"Ha. Yeah, right, you're so not worth this."
This is one of my favorite quotes from "My Big Fat Greek Wedding". And it's something that echos in my head all the time. I think it mostly has to do with those "I know this is the right thing, but am I really ready for this or should we have waited?" butterflies. I know that FH (future hubby for the non-weddingbook-ers out there) is who I'm supposed to be with. There isn't a moment that goes by that I don't envision my wedding day or the day that I'm told I can be a foster home or the day I finalize my first adoption and he's not standing right next to me. I see him in all of those things. He's the greatest thing to ever enter my life. But sometimes, I look at him and truly do wonder, "how in the heck did I get so dang lucky?!".

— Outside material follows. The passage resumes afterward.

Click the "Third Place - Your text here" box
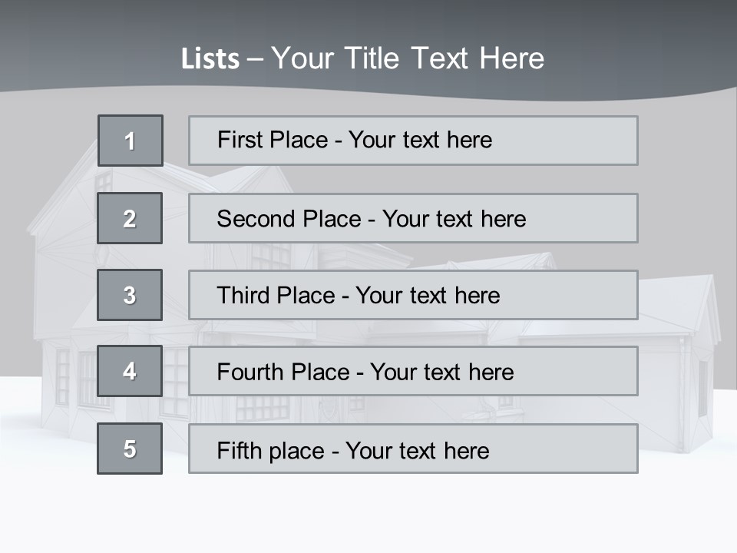Viewport: 737px width, 553px height. [413, 295]
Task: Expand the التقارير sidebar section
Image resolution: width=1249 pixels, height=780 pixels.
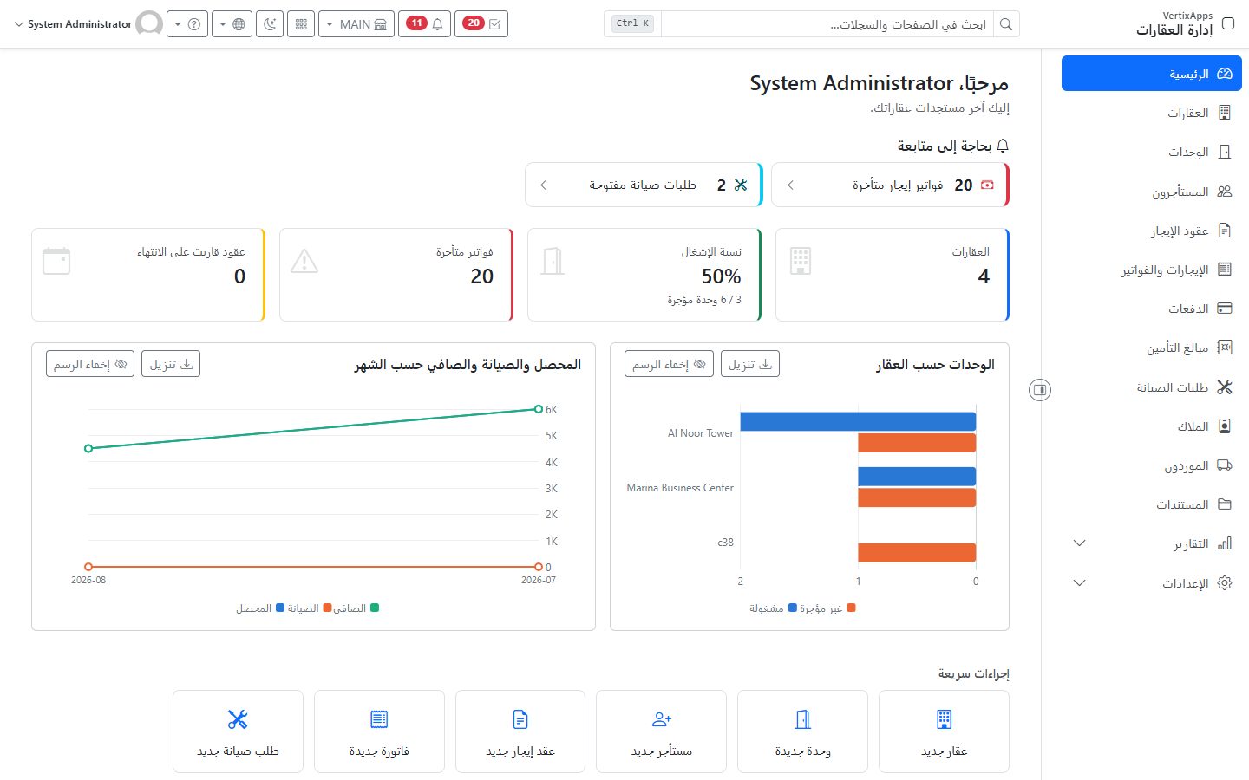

Since being with me, FH has had to move to a completely different city almost three hours from his family, he's agreed to take a job that I can see he does not enjoy and he's required to put up with my psychotic family. And I feel bad for him. I know he doesn't want to deal with this junk, and at times, I feel like I'm practically forcing it upon him. I don't know. I think it's just random junk floating through my mind trying to make me find something wrong with everything. I've done really good so far. Six months of being engaged and only six months until we're married. We're at the halfway mark. I am just way too anxious for it all to pass. I want it over with so that I can start my life as a married woman with the man of my dreams.